According to Harold Evans et al in "They Made America," Insull "kept in touch with Edison all these years and eagerly followed his painstaking development of a storage battery for electric runabouts and light trucks…. Insull tried for years to get Chicagoans enthused. He sank his own money into building garages where electric cars could be recharged. It was ideal business for a central station, recharging one car at profitable off-peak hours being equal to 20 residential customers."

Alas, what was ideal in theory was a failure in practice. But perhaps Insull should have kept trying. His subsequent career as a pyramid builder certainly didn't end well.

Posted by Jack Riggs on 22 Dec 2008


There is still one question: Who killed the electric car?

http://www.stichtingmilieunet.nl/andersbekekenblog/?p=1282

We had them before in the world and they were great.

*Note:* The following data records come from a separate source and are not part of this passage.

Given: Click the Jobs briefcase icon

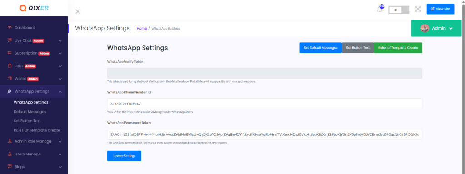Looking at the screenshot, I should point(10,66).
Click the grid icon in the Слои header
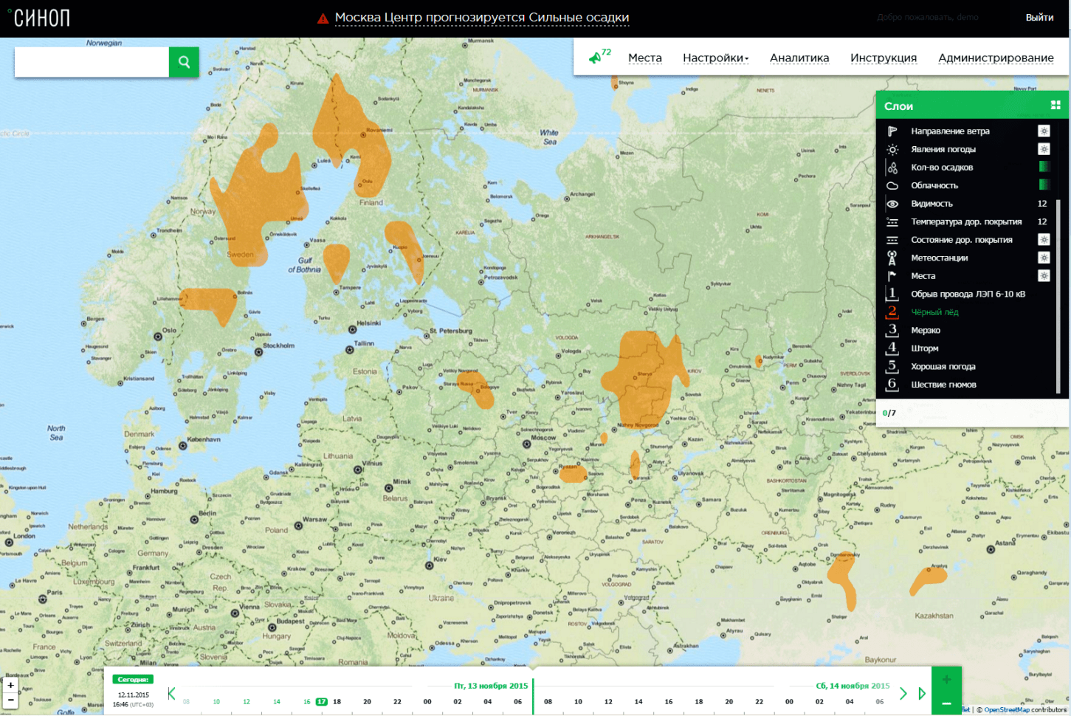Viewport: 1071px width, 716px height. 1055,106
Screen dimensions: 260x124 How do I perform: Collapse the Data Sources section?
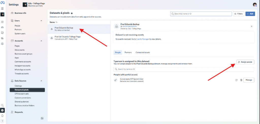tap(41, 81)
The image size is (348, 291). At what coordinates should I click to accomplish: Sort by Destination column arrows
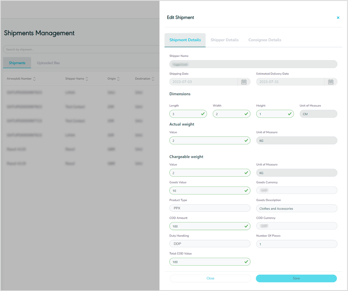pyautogui.click(x=153, y=79)
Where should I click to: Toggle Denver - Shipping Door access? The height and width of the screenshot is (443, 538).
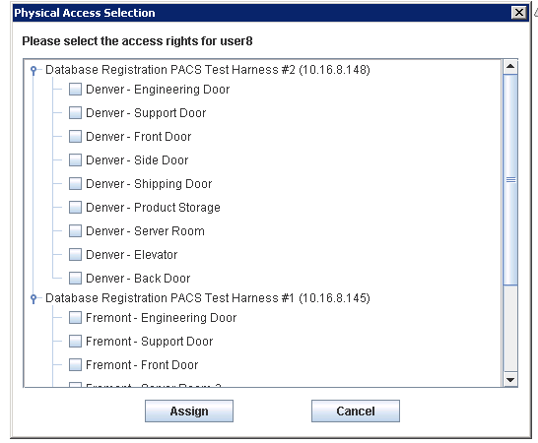[x=75, y=184]
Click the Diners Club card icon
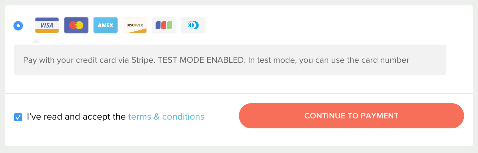Screen dimensions: 478x153 [x=193, y=25]
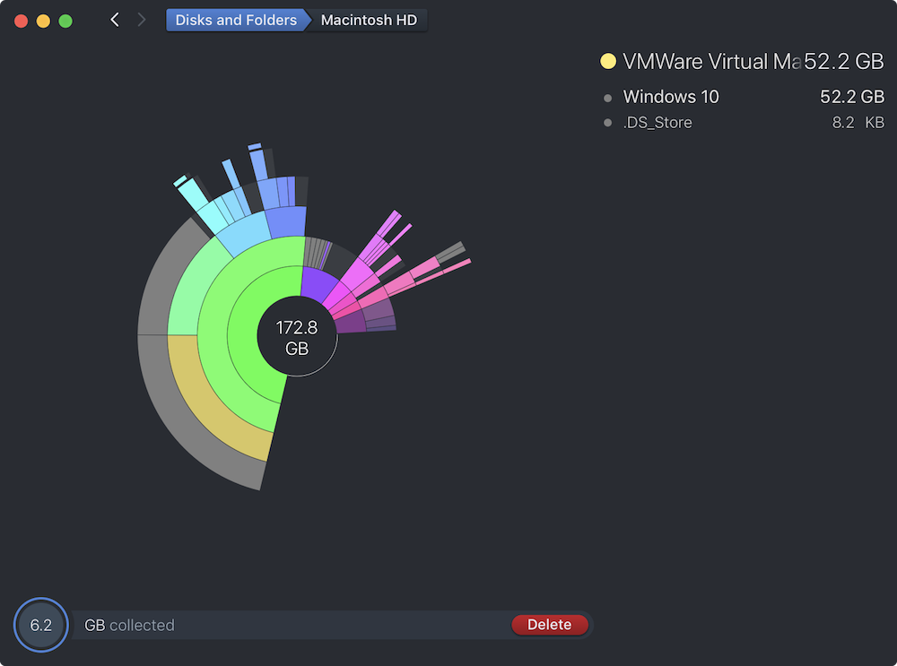Click the GB collected bar

point(296,625)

Where has that technique gone??


Adding chargers to some of the city parking meters could help promote EVs and help ensure that EV drivers find a charging station.
Posted by Franklin on 23 Dec 2008


Re the comments above: You Californian's are not the whole market. In most of the world, people don't have a 'dryer outlet in their garage'. In fact, in decent cities, people don't even have a garage. And people do not mostly want to stop for 45 minutes every time they run out of gas on a long trip (or if they didn't plan ahead and left themselves on empty). If you are serious about this, and don't just intend for this to be a solution for short-commute yuppies, you will need options. This is what Aggasi is offering.
Posted by on 24 Dec 2008


My question and comment is that most commutes are 100 miles and this is where most fuel is burned.Most could use this for most day-to-day driving, with an oil burner for long trips.

Posted by B Bruce on 26 Dec 2008


Electric cars won't make sense until oil gets up to $100/bbl and stays there. Even then, the quote of $6600/yr for 18,000 miles is excessive. Electricity is cheap (especially off-peak), and because it is mostly nuclear or coal, is not much affected by the price of oil. It's going to stay around $0.10/KWh, and less at night under time-of-day pricing. That would also solve the grid capacity problem, because capital-intensive electric generation makes for cheap night time power, and might be particularly advantageous for wind power that may peak at inconvenient times (weekends and nights).

It is a mistake to try to meet all needs with an electric car. Forget long road trips, taxis, rural areas etc. The market is the daily commuter, most of whom travel less than 15 miles each way. That is several million vehicles per year in the US, enough to support a large industry. It will begin in a large dense city where trips are short.

The roll-in, roll-out battery exchange (not intrinsically difficult) is a solution to the range problem that doesn't require any waiting. Because of the extra infrastructure, it would be more expensive than recharging at home at night.
Posted by Jonathan I. Katz on 28 Dec 2008


Customers killed the electric car.

When the car makers asked customers if they would like electric cars, 5000 replied yes. When the EV came to market only 500 of the original 5000 who said they wanted the cars, were willing to pay and take delivery.

Who killed the EV, we did, the customers
Posted by James on 03 Jan 2009


Electric cars are just not practical. Unless you have an alternate vehicle for longer trips it makes no sense to own one. This woud preclude 99% of the population from buying one.

The $100,000 Telsa is a great status symbol for people who want to be perceived as "green" while not being able to give up a lavish lifestyle. Hybrids and plug-ins are far more practical. Right now the extra cost factoring in low cost gas makes them poor choices. One can buy a comparable small compact car that gives very good gas mileage which makes far more sense.

Actually the energy and materails used to manufacture an electric car and actual attainable milage probably make it a poor ecological decision. However for trying to impress people with your righteous respect for all things green it really doesn't matter if it makes sense. It just makes you feel superior and that is the desired effect.